What the exercise asks
All of the lines below should be output exactly as shown.

────────────────────────────────────────

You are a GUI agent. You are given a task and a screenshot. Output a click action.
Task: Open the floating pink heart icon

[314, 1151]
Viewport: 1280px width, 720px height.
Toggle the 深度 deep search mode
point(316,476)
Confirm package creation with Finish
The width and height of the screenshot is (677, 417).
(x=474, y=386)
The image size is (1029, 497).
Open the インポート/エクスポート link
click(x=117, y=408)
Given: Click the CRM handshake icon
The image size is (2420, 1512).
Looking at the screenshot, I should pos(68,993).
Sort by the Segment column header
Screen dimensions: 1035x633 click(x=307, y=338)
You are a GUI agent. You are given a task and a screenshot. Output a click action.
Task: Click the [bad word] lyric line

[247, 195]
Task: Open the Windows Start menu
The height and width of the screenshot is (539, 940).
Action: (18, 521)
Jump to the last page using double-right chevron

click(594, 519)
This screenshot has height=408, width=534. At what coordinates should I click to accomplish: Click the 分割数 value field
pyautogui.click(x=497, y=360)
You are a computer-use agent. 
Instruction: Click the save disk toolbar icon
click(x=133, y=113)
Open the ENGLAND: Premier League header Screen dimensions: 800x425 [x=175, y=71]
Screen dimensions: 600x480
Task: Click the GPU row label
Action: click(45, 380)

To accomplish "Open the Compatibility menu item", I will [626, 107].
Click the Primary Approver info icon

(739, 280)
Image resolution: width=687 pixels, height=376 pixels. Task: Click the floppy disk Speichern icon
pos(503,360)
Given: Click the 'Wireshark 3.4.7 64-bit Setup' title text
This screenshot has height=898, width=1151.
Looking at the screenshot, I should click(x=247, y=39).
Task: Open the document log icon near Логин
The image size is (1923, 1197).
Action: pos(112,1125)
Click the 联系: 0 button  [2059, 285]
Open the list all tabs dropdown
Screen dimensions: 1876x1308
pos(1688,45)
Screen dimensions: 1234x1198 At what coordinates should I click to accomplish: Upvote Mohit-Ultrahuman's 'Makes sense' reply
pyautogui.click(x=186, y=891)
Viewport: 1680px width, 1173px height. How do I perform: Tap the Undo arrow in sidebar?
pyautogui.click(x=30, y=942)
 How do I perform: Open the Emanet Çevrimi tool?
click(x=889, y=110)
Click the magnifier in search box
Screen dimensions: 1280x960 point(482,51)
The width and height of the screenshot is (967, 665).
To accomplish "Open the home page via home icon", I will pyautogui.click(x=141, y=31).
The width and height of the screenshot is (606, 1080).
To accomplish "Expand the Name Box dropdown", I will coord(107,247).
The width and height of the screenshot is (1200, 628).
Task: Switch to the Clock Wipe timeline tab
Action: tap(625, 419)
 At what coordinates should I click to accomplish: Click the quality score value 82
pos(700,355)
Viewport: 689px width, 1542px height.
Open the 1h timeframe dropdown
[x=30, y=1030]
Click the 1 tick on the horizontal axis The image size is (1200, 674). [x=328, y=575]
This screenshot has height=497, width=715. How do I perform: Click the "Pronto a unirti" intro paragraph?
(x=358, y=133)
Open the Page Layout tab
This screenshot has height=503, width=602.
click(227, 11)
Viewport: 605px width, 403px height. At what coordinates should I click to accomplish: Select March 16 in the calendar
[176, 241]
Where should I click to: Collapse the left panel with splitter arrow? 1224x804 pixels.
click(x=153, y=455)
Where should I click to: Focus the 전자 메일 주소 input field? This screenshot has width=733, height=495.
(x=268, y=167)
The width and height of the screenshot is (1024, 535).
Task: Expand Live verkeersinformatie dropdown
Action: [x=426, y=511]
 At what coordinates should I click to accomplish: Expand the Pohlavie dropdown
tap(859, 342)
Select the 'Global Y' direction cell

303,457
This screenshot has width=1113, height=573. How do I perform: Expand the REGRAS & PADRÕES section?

────────────────────────────────────────

Exercise answer
You are a GUI agent. You are given a task and a screenshot. Output a click action.
Task: Open the floating pink heart icon

[314, 1151]
Viewport: 1280px width, 720px height.
Toggle the 深度 deep search mode
point(316,476)
Confirm package creation with Finish
The width and height of the screenshot is (677, 417).
(x=474, y=386)
The image size is (1029, 497).
Open the インポート/エクスポート link
click(x=117, y=408)
Given: Click the CRM handshake icon
The image size is (2420, 1512).
Looking at the screenshot, I should pos(68,993).
Sort by the Segment column header
Screen dimensions: 1035x633 click(x=307, y=338)
You are a GUI agent. You are given a task and a screenshot. Output a click action.
Task: Click the [bad word] lyric line

[247, 195]
Task: Open the Windows Start menu
The height and width of the screenshot is (539, 940).
Action: (18, 521)
Jump to the last page using double-right chevron

click(594, 519)
This screenshot has height=408, width=534. At what coordinates should I click to accomplish: Click the 分割数 value field
pyautogui.click(x=497, y=360)
You are a computer-use agent. 
Instruction: Click the save disk toolbar icon
click(x=133, y=113)
Open the ENGLAND: Premier League header Screen dimensions: 800x425 [x=175, y=71]
Screen dimensions: 600x480
Task: Click the GPU row label
Action: click(45, 380)

To accomplish "Open the Compatibility menu item", I will [626, 107].
Click the Primary Approver info icon

(739, 280)
Image resolution: width=687 pixels, height=376 pixels. Task: Click the floppy disk Speichern icon
pos(503,360)
Given: Click the 'Wireshark 3.4.7 64-bit Setup' title text
This screenshot has height=898, width=1151.
Looking at the screenshot, I should click(x=247, y=39).
Task: Open the document log icon near Логин
The image size is (1923, 1197).
Action: pos(112,1125)
Click the 联系: 0 button  [2059, 285]
Open the list all tabs dropdown
Screen dimensions: 1876x1308
pos(1688,45)
Screen dimensions: 1234x1198 At what coordinates should I click to accomplish: Upvote Mohit-Ultrahuman's 'Makes sense' reply
pyautogui.click(x=186, y=891)
Viewport: 1680px width, 1173px height. How do I perform: Tap the Undo arrow in sidebar?
pyautogui.click(x=30, y=942)
 How do I perform: Open the Emanet Çevrimi tool?
click(x=889, y=110)
Click the magnifier in search box
Screen dimensions: 1280x960 point(482,51)
The width and height of the screenshot is (967, 665).
To accomplish "Open the home page via home icon", I will pyautogui.click(x=141, y=31).
The width and height of the screenshot is (606, 1080).
To accomplish "Expand the Name Box dropdown", I will coord(107,247).
The width and height of the screenshot is (1200, 628).
Task: Switch to the Clock Wipe timeline tab
Action: tap(625, 419)
 At what coordinates should I click to accomplish: Click the quality score value 82
pos(700,355)
Viewport: 689px width, 1542px height.
Open the 1h timeframe dropdown
[x=30, y=1030]
Click the 1 tick on the horizontal axis The image size is (1200, 674). [x=328, y=575]
This screenshot has height=497, width=715. How do I perform: Click the "Pronto a unirti" intro paragraph?
(x=358, y=133)
Open the Page Layout tab
This screenshot has height=503, width=602.
click(227, 11)
Viewport: 605px width, 403px height. At what coordinates should I click to accomplish: Select March 16 in the calendar
[176, 241]
Where should I click to: Collapse the left panel with splitter arrow? 1224x804 pixels.
click(x=153, y=455)
Where should I click to: Focus the 전자 메일 주소 input field? This screenshot has width=733, height=495.
(x=268, y=167)
The width and height of the screenshot is (1024, 535).
Task: Expand Live verkeersinformatie dropdown
Action: [x=426, y=511]
 At what coordinates should I click to accomplish: Expand the Pohlavie dropdown
tap(859, 342)
Select the 'Global Y' direction cell

303,457
This screenshot has width=1113, height=573. How do I perform: Expand the REGRAS & PADRÕES section?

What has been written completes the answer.